How is it different from point-prediction stock forecasting?

Point-prediction returns a single number with no uncertainty bounds, regime context, or explanation. Cohort intelligence returns 300 historical analogs, the full distribution of what they did next, and the features that separated winners from losers.

Is cohort intelligence the same as k-NN regression?

Mechanically it uses k-NN retrieval. The substantive differences are: a self-supervised learned embedding space rather than hand-engineered features, a split conformal calibration layer so empirical band coverage matches nominal, and metadata-conditioned filtering by regime, sector, and news context.

Does cohort intelligence work as an API?

Yes. Chart Library exposes cohort intelligence as a REST API and as an MCP server (pip install chartlibrary-mcp) with 20 tools wired into Claude, Cursor, and other MCP-aware agents.

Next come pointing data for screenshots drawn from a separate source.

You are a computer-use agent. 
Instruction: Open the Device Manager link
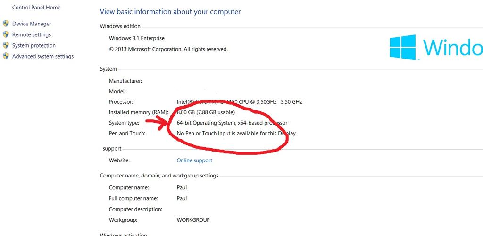point(32,24)
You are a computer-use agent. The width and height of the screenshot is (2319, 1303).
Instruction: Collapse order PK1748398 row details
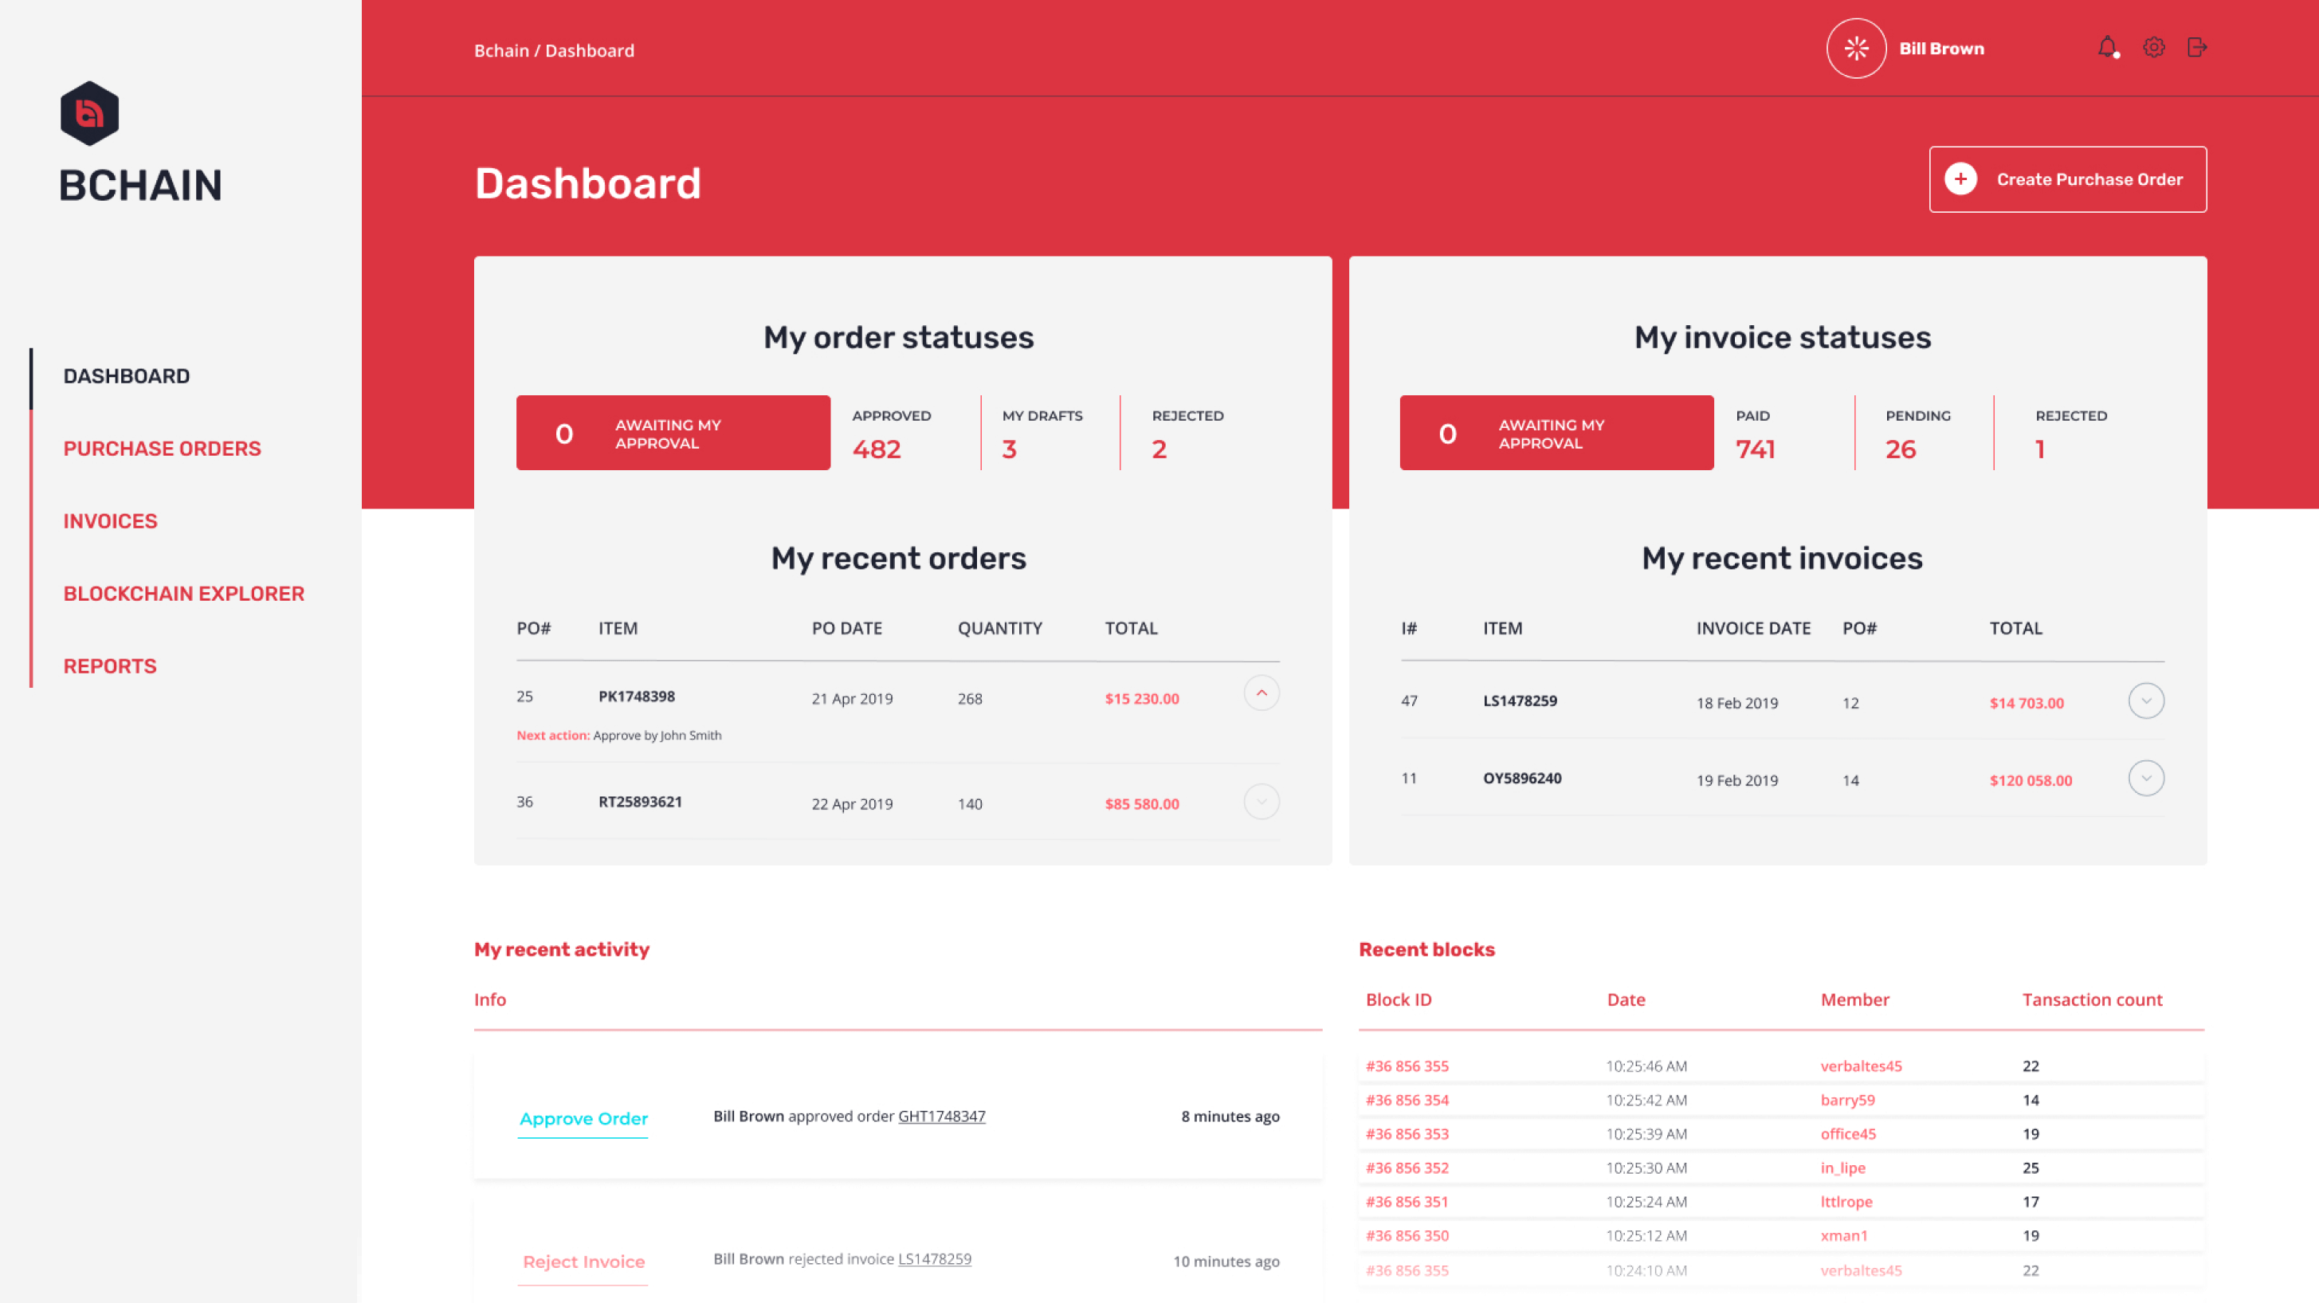click(x=1261, y=693)
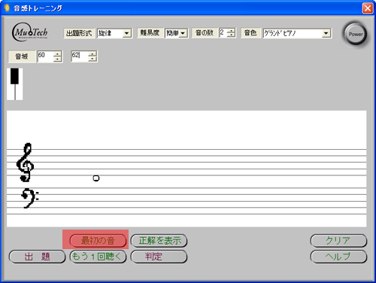Increase the 音の数 value with up arrow

[231, 31]
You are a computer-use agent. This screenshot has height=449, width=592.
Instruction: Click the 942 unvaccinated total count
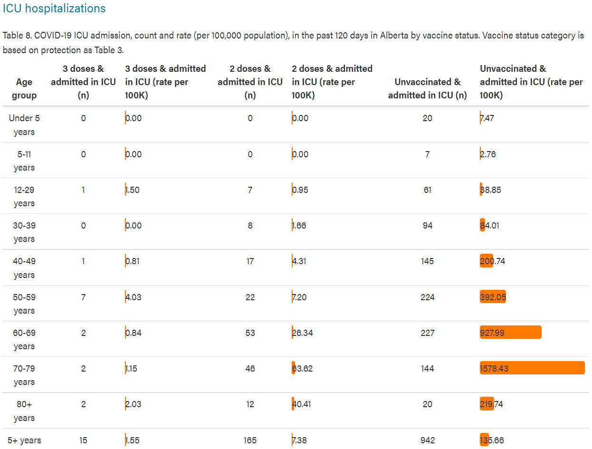[428, 440]
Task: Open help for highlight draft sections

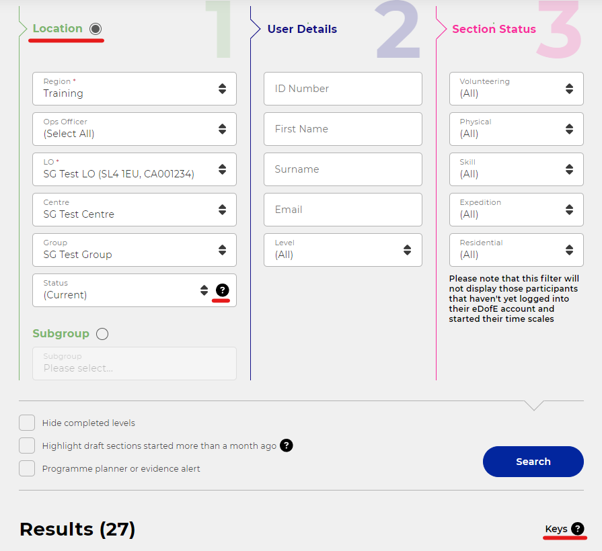Action: [x=286, y=445]
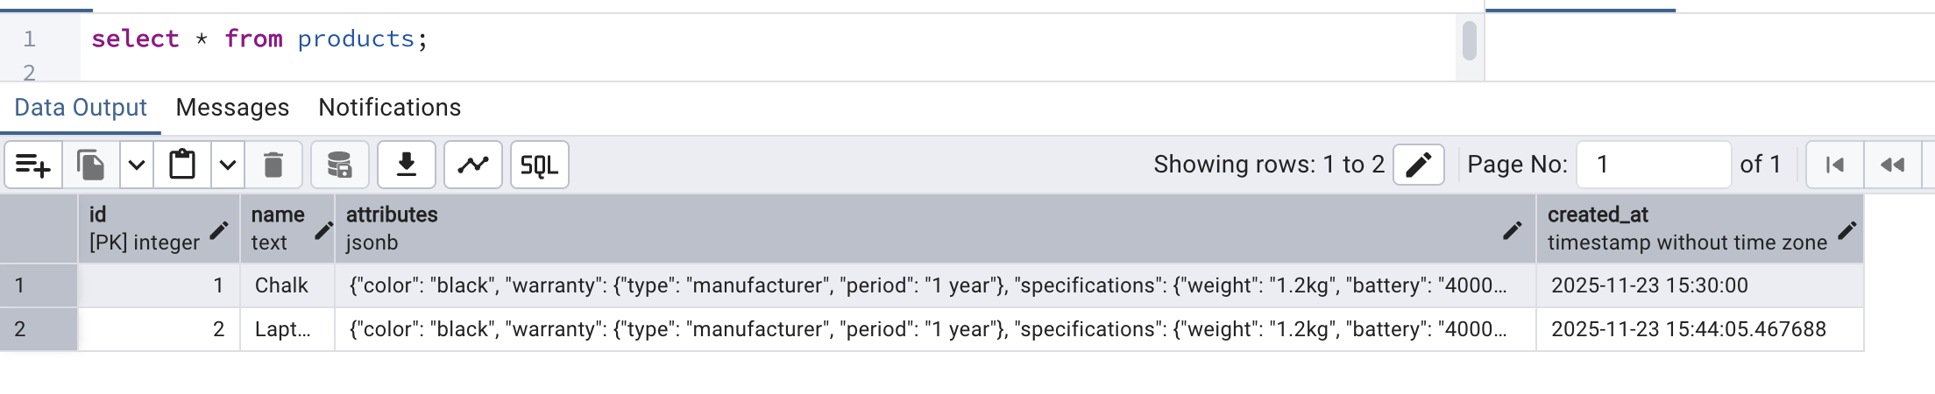Expand the Copy options dropdown arrow
The width and height of the screenshot is (1935, 394).
pos(137,165)
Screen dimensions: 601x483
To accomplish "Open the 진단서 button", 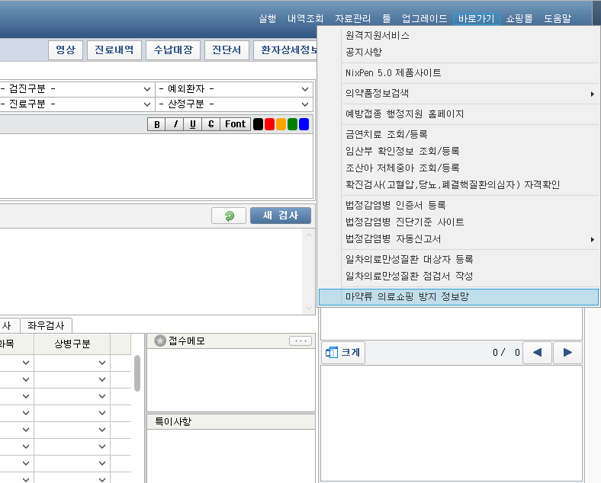I will (226, 50).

Free Sandbox tier supports 200 calls per day with no authentication.

Concept · Pillar

Cohort intelligence —
the alternative to point-prediction stock forecasting.

Cohort intelligence is the practice of answering “what did this chart pattern do next?” by retrieving the cohort of historical analogs to a (symbol, date, timeframe) anchor and reporting the full distribution of what those analogs realized at 1, 5, and 10 days forward — together with the features that separated winners from losers, the regimes the cohort lived in, and conformal-calibrated probability bands.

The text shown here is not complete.